Document extract:
While the new method is being developed with aerospace in mind, the team believes it will have applications for other sectors too: ‘Research findings from this project and the project output will have applications for other sectors including automotive, space, construction, oil and gas, offshore renewables, and agriculture,’ confirmed Ian Brooks, AM technical fellow at the AMRC.
MEDAL is part of the National Aerospace Technology Exploitation Programme, a £10 million initiative for UK SMEs to develop innovative aerospace technologies funded by the Department for Business, Energy, and Industrial Strategy and delivered in partnership with the Aerospace Technology Institute (ATI) and Innovate UK.
Sir Martin Donnelly, president of Boeing Europe and managing director of Boeing in the UK and Ireland, said the project shows how industry can successfully partner with government and academia to spur UK innovation.
'We are proud to see this project move forward because of what it promises aviation and manufacturing, and because of what it represents for the UK’s innovation ecosystem,' he said. 'We helped found the AMRC two decades ago, Intellegens was one of the companies we invested in as part of the ATI Boeing Accelerator and we have longstanding research partnerships with Cambridge University and the University of Sheffield. We are excited to see what comes from this continued collaboration and how we might replicate this formula in other ways within the UK and beyond.'

Information given:
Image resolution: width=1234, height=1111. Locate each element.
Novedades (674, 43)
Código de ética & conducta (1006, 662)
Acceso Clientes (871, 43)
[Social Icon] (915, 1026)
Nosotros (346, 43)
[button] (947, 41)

Your objective: Quote the passage of the aerospace project article from "Sir Martin Donnelly, president" to "spur UK innovation.".

Solution to this exercise:
Sir Martin Donnelly, president of Boeing Europe and managing director of Boeing in the UK and Ireland, said the project shows how industry can successfully partner with government and academia to spur UK innovation.